The High Court will rule today on a "right-to-die" legal challenge brought by a man with locked-in syndrome.
The 50-year-old, identified only as "AM" or "Martin", is questioning the legality of guidelines preventing doctors from assisting patients to commit suicide.
AM is almost totally paralysed by a stroke, unable to speak and wants to have the option of ending his life.
He is asking two judges in London to rule that the General Medical Council's (GMC) guidance on assisted suicide unreasonably prevents doctors from actively assisting patients whose "lives are in ruins" and want to die.
The GMC is opposing Martin's application for judicial review, arguing that it is an attempt to impose upon it "a positive obligation to tell doctors that they can, with impunity, conduct themselves in a manner which is, or might be, a breach of the criminal law".
The judges heard at a hearing in June that a previous attempt by Martin to commit suicide by stopping eating and drinking failed "in distressing circumstances".

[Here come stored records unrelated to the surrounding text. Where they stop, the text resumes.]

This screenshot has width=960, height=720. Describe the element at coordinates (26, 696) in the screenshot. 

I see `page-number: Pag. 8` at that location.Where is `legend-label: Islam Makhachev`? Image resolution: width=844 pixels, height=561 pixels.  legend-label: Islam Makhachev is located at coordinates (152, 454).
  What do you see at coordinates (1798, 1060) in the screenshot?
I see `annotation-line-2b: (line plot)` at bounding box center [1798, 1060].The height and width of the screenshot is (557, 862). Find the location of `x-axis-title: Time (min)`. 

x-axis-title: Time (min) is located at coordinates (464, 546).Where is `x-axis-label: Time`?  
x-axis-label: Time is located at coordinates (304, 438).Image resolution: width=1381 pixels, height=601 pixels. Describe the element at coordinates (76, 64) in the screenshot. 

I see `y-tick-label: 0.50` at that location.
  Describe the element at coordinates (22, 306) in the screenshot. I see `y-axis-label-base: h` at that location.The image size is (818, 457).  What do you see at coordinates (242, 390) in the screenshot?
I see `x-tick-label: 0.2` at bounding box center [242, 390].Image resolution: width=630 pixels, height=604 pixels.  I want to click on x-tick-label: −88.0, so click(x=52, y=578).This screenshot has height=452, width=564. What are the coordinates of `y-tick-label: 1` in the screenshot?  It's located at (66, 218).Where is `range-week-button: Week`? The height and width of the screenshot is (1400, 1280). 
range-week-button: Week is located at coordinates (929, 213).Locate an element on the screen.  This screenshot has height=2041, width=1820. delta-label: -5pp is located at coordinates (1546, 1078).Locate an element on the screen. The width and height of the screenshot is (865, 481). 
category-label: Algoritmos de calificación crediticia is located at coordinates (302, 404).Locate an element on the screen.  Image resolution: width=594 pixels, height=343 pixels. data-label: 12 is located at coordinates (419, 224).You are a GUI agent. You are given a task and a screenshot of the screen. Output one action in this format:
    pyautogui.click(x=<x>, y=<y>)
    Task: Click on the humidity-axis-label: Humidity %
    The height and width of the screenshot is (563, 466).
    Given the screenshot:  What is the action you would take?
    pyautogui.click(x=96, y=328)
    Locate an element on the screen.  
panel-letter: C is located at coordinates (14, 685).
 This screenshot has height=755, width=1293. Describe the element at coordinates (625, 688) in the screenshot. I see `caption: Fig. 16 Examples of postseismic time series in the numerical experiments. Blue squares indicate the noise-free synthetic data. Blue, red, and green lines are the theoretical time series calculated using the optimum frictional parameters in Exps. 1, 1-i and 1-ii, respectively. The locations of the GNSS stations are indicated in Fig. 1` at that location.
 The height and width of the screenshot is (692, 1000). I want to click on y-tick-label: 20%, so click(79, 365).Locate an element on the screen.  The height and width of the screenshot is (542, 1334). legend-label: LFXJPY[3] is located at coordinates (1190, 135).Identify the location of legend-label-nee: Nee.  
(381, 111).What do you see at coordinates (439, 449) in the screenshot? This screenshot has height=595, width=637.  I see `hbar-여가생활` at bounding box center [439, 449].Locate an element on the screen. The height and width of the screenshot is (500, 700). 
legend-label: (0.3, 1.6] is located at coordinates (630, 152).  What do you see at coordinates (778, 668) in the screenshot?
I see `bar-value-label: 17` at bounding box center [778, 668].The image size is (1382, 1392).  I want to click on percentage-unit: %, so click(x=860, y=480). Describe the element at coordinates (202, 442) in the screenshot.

He is now considering using the services of the Dignitas clinic in Zurich, which helps terminally ill patients end their own life.
In the last three years, about 30 UK residents have had an "accompanied suicide" at Dignitas.
The court was told that, in order to access Dignitas' services, Martin needs a doctor's medical report covering his medical history, including diagnosis, prognosis and treatment. But he cannot obtain the vital report because of the GMC guidance.
To consider other end-of-life options, Martin would also need medical advice.
The GMC guidance states that when patients raise the issue of assisted suicide, or ask for information that might encourage or assist them to end their lives, doctors should be prepared to listen and discuss the reasons - but must not actively "encourage or assist" as this would breach the Suicide Act 1961, and could lead to disciplinary proceedings.
Philip Havers QC, appearing for Martin, asked Lord Justice Elias and Mr Justice Collins to rule against the guidance.
Mr Havers argued the GMC should take the more "compassionate approach" of the Director of Public Prosecutions (DPP).
While assistance with suicide was still formally unlawful, the DPP policy meant that people providing assistance were prosecuted only exceptionally, he argued.
The Crown Prosecution Service website revealed that, of 110 cases referred to it between April 2009-April 2014 and recorded as assisted suicide or euthanasia, only one had been successfully prosecuted in October 2013.
Mr Havers told the judges: "We say the DPP's policy is the starting point and the GMC has failed to explain why it needs to take a different approach in order to protect the public.
"Therefore there is no inherent basis upon which the GMC can take a different approach."
He argued the courts, DPP and the public all took "a compassionate approach to those whose lives are in ruins from intractable suffering or terminal illness, who wish to end their lives and who need help from others to do so."
But people like Martin - once an active man but now living in a nursing home and dependent on others for every aspect of his life - were running into difficulties in seeking to end their "distressing and intolerable" lives because they could not get the help of a doctor.
Jenni Richards QC, for the GMC, urged the judges to dismiss Martin's legal challenge.
She said: "Doctors are expected to act within the law. That is a wholly unsurprising requirement."
If it was interfering with Martin's ability to obtain assistance from medical practitioners for his intended suicide "the solution lies in reform of the law", she said.